A physiotherapy practice in Ballarat (three practitioners, established 2016, bulk-billing and private-fee services) was invisible in AI-generated answers for “physiotherapist in Ballarat” and its variants across all four major AI systems. The practice had a functional website, 140+ Google reviews averaging 4.8 stars, and a reasonable local SEO ranking. Visibility Index at audit: 16 out of 100.

What the audit revealed

Three structural problems, each fixable. No schema on the website: the WordPress site had no MedicalBusiness or Physician schema; the models had no structured signal confirming the business type, the practitioners credentials, or the conditions treated. One model was categorising the practice as a “wellness centre” rather than a physiotherapy clinic, which affected which queries it appeared in.

Practitioner profiles were non-existent. In allied health, the practitioners are the entity as much as the practice. A physiotherapy clinic with no structured profiles for its physios (no AHPRA registration numbers in schema, no authored content, no Person schema) is invisible in the “best physio for condition” queries that account for roughly 60% of the category high-intent search volume.

Third-party mentions were thin and generic: two health directories, both with generic entries that mentioned “physiotherapy” but no specific conditions, techniques, or service differentiators.

The programme; 11 weeks

Weeks 1 to 2: Schema foundation. Added MedicalBusiness schema with medicalSpecialty, availableService, and priceRange. Added Person schema for all three practitioners with AHPRA registration numbers, credential lists, and sameAs links to their AHPRA public register entries. This alone moved the index from 16 to 34.

Weeks 2 to 5: Condition-specific content. Published six condition pages (lower back pain, sports injuries, post-surgical rehab, neck pain, pelvic floor, dry needling) each written with a specific structure: condition definition, how physiotherapy addresses it, what to expect in sessions, approximate duration of treatment, and explicit FAQ schema addressing the questions buyers ask AI assistants. Average length: 1,600 words. Each page authored and schema-attributed to a specific practitioner.

Weeks 4 to 8: Citation engineering. Placed practitioner profiles in the Australian Physiotherapy Association member directory (previously unlisted). Secured two editorial placements in the Ballarat Courier health section. Earned a mention in a local community Facebook group thread about post-natal physio. Added to the Better Health Channel regional provider search.

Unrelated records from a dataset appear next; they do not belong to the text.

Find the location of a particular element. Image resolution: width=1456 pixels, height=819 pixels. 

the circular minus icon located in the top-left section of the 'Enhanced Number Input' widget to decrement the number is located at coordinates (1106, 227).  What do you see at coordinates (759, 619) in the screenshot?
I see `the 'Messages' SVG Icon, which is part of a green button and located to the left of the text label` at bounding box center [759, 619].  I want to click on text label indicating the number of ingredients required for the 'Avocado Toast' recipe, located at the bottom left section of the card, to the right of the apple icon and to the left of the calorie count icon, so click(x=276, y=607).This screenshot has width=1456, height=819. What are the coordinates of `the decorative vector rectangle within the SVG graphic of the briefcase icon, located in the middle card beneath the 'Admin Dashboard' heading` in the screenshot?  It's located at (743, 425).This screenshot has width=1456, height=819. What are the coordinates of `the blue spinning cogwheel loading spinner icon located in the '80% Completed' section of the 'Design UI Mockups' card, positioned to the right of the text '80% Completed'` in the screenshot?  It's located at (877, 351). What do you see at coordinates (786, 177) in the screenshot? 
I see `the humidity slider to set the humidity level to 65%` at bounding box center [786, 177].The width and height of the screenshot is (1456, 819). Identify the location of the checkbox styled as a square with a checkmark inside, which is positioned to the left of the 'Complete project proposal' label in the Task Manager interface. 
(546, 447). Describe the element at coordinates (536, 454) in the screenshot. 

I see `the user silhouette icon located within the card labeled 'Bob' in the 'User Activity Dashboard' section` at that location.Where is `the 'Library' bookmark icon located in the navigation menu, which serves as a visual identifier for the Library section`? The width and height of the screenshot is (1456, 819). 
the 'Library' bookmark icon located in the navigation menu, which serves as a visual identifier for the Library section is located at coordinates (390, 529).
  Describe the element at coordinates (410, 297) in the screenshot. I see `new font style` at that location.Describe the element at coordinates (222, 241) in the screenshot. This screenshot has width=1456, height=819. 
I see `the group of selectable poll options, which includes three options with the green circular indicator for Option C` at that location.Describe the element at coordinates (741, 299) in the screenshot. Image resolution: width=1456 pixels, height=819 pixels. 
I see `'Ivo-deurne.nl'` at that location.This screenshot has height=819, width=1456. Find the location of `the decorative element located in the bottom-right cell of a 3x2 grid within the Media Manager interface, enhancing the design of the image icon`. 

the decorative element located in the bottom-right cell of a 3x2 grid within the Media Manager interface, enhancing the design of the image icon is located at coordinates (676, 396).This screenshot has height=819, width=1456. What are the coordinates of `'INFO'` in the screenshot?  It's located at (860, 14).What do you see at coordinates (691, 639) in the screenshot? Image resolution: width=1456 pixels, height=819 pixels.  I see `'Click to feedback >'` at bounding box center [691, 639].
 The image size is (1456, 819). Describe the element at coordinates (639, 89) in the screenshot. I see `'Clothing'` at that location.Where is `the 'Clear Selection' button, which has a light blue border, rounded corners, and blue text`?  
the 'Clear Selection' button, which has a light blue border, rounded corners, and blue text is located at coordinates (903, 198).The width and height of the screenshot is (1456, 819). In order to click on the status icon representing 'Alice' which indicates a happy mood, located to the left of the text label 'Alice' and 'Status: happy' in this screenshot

Weeks 6 to 11: Review structure. Added AggregateRating schema to the homepage pulling from Google review data. Launched a structured post-appointment review request SMS that directed patients to leave condition-specific reviews mentioning the treatment type; not just stars, but context. “Great help with my back pain after the marathon” is a more useful retrieval signal than “5 stars, highly recommend”.

Results at week 11

  • Visibility Index: 16 to 71
  • ChatGPT: named in 9 of 12 priority queries (from 0)
  • Perplexity: named in 11 of 12 priority queries (from 2)
  • New patient enquiries via website: up 41% week-on-week in weeks 9 to 11 versus prior period
  • Specific condition queries (“physio for lower back pain Ballarat”): top recommendation in all four models

The learning

Allied health is a category where practitioner-level entity work unlocks category-level visibility. Adding AHPRA numbers to Person schema sounds like a minor detail; it produced an 18-point index jump in two weeks because it is a verifiable, authoritative credential signal that the models treat with high trust. In any licensed profession, the equivalent move (licence number plus credential body sameAs) is the highest-ROI single action available.